(Data extract)
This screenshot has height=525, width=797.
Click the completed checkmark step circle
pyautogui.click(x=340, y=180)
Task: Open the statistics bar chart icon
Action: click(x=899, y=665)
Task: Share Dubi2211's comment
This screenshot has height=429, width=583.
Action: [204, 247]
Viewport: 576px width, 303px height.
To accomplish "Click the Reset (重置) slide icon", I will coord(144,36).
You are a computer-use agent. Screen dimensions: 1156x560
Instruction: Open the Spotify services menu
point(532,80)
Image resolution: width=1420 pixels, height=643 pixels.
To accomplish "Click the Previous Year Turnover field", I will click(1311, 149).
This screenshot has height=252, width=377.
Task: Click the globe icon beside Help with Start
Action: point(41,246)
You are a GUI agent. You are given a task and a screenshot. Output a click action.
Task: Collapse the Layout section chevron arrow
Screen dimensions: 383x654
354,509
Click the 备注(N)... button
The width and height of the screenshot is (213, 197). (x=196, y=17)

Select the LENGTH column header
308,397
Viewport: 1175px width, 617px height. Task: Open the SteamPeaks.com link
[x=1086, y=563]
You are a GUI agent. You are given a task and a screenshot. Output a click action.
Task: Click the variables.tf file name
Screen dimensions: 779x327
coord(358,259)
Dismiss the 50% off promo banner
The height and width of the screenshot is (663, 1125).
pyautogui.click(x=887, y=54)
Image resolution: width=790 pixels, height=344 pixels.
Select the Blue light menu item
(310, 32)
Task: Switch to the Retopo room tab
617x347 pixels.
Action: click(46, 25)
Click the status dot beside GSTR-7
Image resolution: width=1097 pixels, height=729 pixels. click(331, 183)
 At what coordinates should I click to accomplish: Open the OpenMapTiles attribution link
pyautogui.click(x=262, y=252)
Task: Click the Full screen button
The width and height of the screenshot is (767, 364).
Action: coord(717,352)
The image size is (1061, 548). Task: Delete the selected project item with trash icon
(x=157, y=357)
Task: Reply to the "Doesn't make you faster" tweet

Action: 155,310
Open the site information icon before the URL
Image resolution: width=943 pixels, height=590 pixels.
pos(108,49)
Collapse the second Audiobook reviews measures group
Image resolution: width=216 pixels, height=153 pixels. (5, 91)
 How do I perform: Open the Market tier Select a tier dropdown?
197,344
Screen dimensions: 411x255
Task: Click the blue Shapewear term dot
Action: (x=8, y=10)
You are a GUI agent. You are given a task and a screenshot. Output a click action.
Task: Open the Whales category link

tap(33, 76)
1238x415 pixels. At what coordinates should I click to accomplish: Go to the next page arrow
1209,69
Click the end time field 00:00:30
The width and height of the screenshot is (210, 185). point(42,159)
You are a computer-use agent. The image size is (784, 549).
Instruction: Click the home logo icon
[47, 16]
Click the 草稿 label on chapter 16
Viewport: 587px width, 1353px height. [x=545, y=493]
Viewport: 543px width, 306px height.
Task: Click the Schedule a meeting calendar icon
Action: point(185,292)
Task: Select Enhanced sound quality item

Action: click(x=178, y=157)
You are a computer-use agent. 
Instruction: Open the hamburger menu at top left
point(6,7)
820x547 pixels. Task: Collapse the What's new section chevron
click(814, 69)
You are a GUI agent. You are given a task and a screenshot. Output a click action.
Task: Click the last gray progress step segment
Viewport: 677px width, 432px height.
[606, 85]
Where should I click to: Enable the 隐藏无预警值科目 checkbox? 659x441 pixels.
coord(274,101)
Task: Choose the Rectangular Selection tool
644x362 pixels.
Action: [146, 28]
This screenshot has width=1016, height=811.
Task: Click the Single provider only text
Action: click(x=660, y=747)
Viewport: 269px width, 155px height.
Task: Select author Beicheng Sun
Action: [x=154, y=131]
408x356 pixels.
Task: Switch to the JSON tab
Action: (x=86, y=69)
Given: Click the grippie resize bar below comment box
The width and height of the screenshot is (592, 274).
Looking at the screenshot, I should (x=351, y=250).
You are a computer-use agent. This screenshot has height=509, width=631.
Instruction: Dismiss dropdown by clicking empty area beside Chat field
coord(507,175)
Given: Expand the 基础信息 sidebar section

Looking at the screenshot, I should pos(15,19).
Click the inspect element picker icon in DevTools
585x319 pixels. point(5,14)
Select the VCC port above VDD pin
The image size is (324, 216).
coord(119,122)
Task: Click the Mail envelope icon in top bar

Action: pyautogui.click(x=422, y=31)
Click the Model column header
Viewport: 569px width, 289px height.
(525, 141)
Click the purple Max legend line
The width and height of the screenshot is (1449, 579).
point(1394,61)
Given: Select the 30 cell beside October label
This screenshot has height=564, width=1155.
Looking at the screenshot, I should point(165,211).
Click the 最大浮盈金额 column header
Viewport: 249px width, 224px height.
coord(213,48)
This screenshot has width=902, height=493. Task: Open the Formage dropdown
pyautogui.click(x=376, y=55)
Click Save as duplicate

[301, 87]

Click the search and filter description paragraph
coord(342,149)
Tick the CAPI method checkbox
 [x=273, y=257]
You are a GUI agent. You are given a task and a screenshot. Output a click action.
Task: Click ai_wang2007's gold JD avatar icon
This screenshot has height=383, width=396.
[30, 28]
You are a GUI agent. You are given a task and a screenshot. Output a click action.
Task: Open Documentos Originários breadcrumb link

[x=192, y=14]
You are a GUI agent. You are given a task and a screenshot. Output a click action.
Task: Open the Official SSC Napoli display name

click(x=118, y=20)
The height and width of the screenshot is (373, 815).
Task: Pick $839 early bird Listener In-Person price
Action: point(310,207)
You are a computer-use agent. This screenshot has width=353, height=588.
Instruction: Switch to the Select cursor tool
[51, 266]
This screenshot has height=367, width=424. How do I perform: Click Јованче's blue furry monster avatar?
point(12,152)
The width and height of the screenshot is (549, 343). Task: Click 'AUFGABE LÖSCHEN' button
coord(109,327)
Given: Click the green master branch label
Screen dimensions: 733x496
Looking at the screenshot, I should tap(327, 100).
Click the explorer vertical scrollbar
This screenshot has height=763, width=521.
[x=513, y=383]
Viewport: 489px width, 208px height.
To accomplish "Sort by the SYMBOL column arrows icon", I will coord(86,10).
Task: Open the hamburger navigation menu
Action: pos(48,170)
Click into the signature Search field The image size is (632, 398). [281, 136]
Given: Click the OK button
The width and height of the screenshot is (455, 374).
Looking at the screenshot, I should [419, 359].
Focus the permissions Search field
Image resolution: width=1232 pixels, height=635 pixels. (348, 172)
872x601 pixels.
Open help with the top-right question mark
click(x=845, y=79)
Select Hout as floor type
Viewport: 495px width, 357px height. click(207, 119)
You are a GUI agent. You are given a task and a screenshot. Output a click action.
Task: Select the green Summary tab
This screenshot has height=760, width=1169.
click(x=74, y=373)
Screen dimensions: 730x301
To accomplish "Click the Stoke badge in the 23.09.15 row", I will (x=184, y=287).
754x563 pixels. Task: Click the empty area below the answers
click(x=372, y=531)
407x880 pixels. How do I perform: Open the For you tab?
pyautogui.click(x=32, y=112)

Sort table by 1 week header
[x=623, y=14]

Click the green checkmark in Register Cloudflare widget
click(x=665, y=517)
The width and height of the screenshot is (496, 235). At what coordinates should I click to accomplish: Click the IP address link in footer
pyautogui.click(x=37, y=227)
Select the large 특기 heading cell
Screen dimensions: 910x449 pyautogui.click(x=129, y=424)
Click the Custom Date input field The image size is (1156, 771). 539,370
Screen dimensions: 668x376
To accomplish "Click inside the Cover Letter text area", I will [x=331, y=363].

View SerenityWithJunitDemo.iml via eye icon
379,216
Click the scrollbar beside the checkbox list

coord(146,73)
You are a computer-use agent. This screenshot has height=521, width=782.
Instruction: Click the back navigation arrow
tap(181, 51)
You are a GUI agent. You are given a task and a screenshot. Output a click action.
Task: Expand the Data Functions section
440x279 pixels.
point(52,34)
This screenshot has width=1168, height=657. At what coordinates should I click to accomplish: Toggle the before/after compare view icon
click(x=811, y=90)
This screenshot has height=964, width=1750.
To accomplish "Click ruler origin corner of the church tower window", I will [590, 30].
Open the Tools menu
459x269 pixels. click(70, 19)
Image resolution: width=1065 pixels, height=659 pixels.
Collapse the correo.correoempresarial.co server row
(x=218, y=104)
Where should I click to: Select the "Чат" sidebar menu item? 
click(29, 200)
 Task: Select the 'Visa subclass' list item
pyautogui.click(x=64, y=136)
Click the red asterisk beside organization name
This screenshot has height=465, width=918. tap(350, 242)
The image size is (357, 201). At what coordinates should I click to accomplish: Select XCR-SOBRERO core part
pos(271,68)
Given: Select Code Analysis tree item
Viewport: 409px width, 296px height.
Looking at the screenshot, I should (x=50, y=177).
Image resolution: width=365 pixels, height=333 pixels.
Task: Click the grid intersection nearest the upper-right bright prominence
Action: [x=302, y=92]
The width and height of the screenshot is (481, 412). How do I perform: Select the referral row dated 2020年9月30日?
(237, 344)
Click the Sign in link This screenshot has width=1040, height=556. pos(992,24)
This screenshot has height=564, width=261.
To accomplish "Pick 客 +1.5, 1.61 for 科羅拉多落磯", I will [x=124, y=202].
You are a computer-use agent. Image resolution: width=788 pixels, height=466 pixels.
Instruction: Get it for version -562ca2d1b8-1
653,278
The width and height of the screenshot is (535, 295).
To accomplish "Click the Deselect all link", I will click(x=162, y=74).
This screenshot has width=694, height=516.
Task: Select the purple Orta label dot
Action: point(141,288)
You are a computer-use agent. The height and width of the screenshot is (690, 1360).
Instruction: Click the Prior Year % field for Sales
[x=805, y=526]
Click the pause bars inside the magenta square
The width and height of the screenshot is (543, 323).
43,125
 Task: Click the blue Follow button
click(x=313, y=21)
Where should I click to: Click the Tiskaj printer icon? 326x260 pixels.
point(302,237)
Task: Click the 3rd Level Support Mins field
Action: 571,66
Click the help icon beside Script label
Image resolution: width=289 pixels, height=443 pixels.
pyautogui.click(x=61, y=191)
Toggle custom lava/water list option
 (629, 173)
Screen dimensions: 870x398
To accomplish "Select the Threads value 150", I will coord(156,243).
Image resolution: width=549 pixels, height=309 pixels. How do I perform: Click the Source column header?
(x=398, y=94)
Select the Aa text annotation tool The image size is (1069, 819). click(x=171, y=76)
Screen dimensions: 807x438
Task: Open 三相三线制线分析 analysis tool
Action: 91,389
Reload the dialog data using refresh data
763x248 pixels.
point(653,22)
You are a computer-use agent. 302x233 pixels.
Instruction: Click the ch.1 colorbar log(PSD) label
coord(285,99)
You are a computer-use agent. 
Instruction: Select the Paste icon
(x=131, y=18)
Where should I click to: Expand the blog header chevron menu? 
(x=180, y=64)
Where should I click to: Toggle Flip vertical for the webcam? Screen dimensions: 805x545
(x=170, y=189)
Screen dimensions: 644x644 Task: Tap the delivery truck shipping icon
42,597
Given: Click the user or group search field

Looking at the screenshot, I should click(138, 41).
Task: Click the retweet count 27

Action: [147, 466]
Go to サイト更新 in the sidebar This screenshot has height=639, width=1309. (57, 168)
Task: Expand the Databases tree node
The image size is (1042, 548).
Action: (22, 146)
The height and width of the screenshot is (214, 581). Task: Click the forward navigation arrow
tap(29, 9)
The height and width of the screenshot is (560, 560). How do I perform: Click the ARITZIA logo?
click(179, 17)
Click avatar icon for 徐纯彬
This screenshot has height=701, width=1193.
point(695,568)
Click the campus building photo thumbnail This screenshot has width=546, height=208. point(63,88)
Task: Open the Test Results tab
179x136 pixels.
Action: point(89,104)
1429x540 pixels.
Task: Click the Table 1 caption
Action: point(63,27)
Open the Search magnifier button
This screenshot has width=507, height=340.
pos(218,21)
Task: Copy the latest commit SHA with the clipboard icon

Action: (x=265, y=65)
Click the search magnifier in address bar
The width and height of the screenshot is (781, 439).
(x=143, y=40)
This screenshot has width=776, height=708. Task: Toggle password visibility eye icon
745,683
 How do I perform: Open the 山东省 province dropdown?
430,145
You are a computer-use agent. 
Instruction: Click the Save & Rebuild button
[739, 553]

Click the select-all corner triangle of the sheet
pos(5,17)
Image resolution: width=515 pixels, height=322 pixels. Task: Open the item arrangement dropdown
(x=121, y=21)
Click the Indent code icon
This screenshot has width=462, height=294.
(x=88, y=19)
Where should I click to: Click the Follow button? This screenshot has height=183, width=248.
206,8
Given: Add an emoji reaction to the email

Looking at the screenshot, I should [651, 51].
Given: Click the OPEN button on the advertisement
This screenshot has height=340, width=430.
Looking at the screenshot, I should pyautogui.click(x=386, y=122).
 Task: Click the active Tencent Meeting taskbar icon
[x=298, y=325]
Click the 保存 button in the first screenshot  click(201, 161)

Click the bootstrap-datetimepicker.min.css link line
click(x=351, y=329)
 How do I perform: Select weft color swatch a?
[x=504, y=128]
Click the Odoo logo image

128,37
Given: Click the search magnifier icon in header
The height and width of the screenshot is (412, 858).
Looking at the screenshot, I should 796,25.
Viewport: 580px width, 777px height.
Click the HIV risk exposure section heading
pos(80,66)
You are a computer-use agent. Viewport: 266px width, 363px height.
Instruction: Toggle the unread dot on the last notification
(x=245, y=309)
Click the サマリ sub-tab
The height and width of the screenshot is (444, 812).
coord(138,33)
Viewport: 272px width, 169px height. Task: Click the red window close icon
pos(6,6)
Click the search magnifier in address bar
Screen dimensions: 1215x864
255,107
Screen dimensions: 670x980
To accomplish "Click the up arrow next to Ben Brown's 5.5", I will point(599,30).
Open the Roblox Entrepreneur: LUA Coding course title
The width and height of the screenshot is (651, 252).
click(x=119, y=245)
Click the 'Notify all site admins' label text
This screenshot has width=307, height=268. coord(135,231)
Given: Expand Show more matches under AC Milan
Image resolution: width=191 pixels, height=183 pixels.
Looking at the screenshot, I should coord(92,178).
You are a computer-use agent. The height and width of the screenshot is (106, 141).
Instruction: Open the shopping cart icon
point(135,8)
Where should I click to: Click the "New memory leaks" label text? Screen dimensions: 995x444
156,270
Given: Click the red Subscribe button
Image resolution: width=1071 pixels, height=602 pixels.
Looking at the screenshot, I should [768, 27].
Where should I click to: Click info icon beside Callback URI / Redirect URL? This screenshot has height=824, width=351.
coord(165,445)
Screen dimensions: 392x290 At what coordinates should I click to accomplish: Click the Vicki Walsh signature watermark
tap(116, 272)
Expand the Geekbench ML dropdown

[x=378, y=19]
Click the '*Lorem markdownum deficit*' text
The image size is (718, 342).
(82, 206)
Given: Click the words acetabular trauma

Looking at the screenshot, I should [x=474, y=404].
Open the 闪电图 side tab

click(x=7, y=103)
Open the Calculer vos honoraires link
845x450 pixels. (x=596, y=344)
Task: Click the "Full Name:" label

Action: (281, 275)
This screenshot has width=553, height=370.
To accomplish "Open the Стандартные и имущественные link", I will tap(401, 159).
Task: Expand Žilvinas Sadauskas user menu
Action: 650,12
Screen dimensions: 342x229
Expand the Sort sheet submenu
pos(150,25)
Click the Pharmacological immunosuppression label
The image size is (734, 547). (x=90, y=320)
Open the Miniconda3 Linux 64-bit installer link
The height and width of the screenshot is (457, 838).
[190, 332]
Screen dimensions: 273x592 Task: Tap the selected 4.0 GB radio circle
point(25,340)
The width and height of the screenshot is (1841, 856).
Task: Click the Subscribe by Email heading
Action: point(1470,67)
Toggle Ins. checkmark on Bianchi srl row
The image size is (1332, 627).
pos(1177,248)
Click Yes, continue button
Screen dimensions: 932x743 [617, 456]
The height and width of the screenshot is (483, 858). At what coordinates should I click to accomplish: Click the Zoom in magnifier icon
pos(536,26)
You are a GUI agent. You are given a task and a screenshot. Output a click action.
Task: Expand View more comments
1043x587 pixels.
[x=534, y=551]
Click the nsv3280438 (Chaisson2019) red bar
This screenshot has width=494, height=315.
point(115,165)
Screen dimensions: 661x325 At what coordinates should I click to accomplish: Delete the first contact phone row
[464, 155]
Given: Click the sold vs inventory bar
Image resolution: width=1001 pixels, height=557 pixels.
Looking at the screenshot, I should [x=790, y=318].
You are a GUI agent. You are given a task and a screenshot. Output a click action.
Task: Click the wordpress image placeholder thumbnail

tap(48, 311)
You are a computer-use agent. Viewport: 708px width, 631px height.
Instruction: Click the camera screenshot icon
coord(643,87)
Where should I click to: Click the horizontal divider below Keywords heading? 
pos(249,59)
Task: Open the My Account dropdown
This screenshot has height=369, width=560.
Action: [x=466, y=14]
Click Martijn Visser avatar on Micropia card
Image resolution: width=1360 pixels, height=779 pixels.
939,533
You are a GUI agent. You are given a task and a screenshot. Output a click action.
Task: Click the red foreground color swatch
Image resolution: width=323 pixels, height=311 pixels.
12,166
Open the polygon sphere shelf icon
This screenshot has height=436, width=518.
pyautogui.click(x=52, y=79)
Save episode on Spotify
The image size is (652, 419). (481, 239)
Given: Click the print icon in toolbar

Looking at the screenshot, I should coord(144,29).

(Your goal)
Precisely the lines between those holding "Given: Add an emoji reaction to the email" and "You are a computer-use agent. Viewport: 266px", inclusive, are to be reproduced from the listing above, with nothing added.

(Answer to this task)
Given: Add an emoji reaction to the email

Looking at the screenshot, I should [651, 51].
Given: Click the OPEN button on the advertisement
This screenshot has height=340, width=430.
Looking at the screenshot, I should pyautogui.click(x=386, y=122).
 Task: Click the active Tencent Meeting taskbar icon
[x=298, y=325]
Click the 保存 button in the first screenshot  click(201, 161)

Click the bootstrap-datetimepicker.min.css link line
click(x=351, y=329)
 How do I perform: Select weft color swatch a?
[x=504, y=128]
Click the Odoo logo image

128,37
Given: Click the search magnifier icon in header
The height and width of the screenshot is (412, 858).
Looking at the screenshot, I should 796,25.
Viewport: 580px width, 777px height.
Click the HIV risk exposure section heading
pos(80,66)
You are a computer-use agent. Viewport: 266px width, 363px height.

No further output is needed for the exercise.